冒頭はたくさんの国宝の書が展示してあったものの、お経をはじめとして書の良し悪しどころか見所すらわからない.筆の美しさだけでなく、書だけあって内容の歴史的意義も重要なんだろうけれど、いかんせん読めないからわかりません.
天台宗金剛界胎蔵界に加え完成された悟りを意味する蘇悉地を加えた3つの世界があるんだそうだ.蘇悉地って初めて聞いた.
今回初めて「出展予定だったのに盗難にあいました」という作品に出会った.島根の鰐淵寺から盗まれたという「一字金輪曼荼羅図」がそれ.去年の8月29日〜9月2日の間に盗まれちゃったんだって.破損することなく無事に出てくるといいんだけど.


おみやげにストラップを買ってきた.全然最澄天台宗とは関係なし.

国宝 遺告 慈恵大師筆

きっちりとした楷書が並ぶ中、慈恵大師の自筆だという遺言の書は生活の匂いを感じさせるものだった.

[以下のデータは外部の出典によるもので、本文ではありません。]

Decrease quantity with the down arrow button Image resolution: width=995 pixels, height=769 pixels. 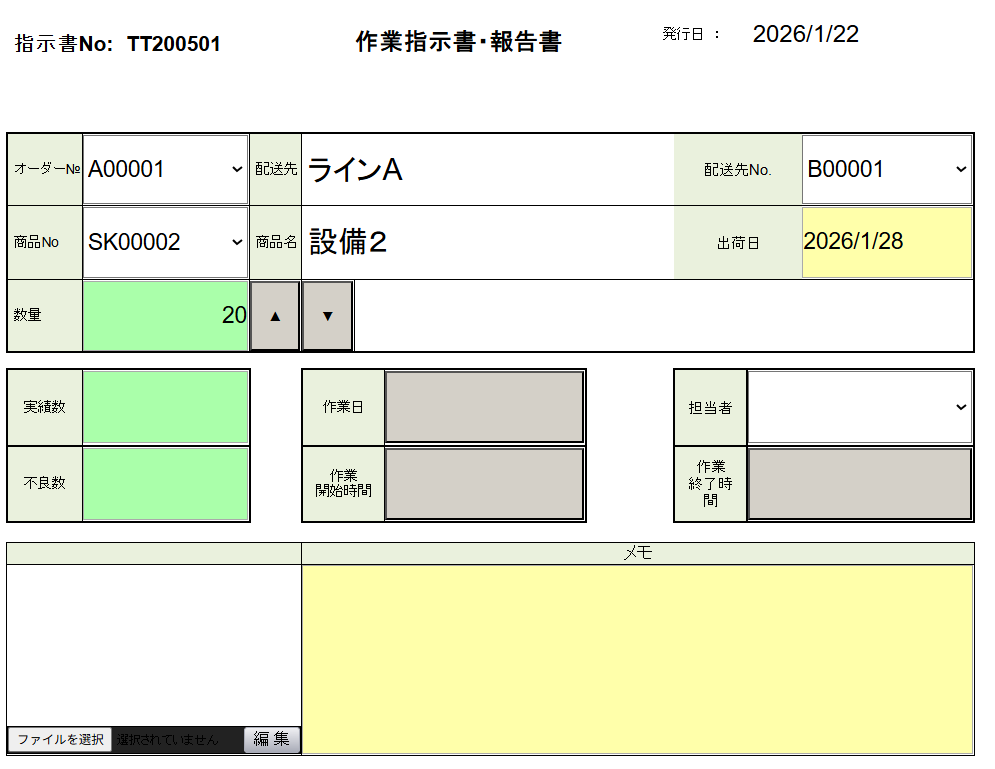pyautogui.click(x=327, y=316)
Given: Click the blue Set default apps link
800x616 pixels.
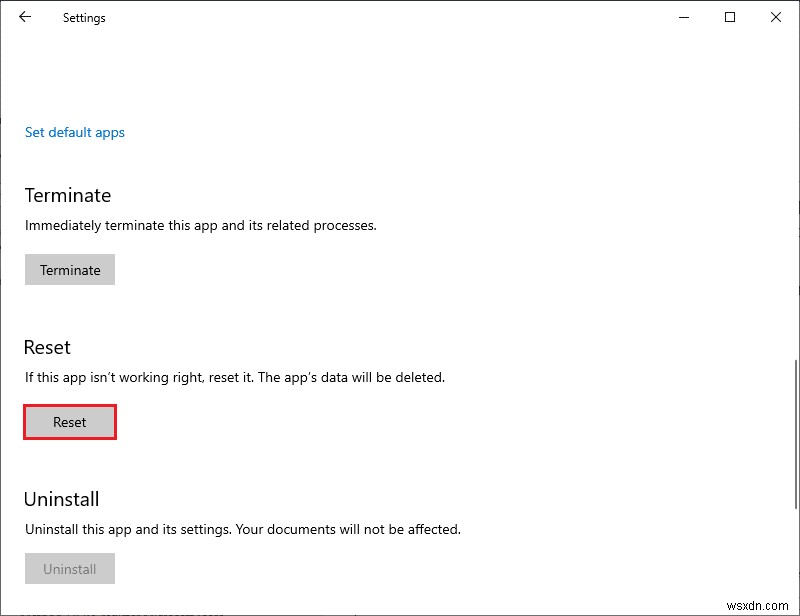Looking at the screenshot, I should tap(74, 132).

重文 僧形坐像 伝慈覚大師 平安時代1047年 岩手・黒石寺

もとは地蔵菩薩だったのかもという説明文があったけど、そりゃねーだろっていうくらい不思議な顔立ちの坐像.横に広がる大きな鼻、盛り上がった分厚い唇などエキゾチックな顔立ちは東南アジアの仏像を髣髴とさせる.地蔵菩薩でこの顔ってありなのか?ってその説には疑問を感じるけど、黒石寺のものとなるとあながちナシとはいえないかもと思えるあたりが恐ろしい.

重文 法華経宝塔曼荼羅図 平安時代12世紀 奈良・談山神社

紺地に金で描いた2幅.宝塔がお経の文字で描かれていて、そのあまりの細かさから信仰の篤さを感じた.細かい作業好きとしてこういうのを見ると自分でやってみたくなる.

国宝 普賢菩薩像 平安時代12世紀 東京国立博物館

たまに本館国宝室でも公開されてる絵.いつ見ても綺麗でうっとりします.ちょうど象と目があう位置にかけてあったので、コンニチハとばかりにしばらく見詰め合ってきました.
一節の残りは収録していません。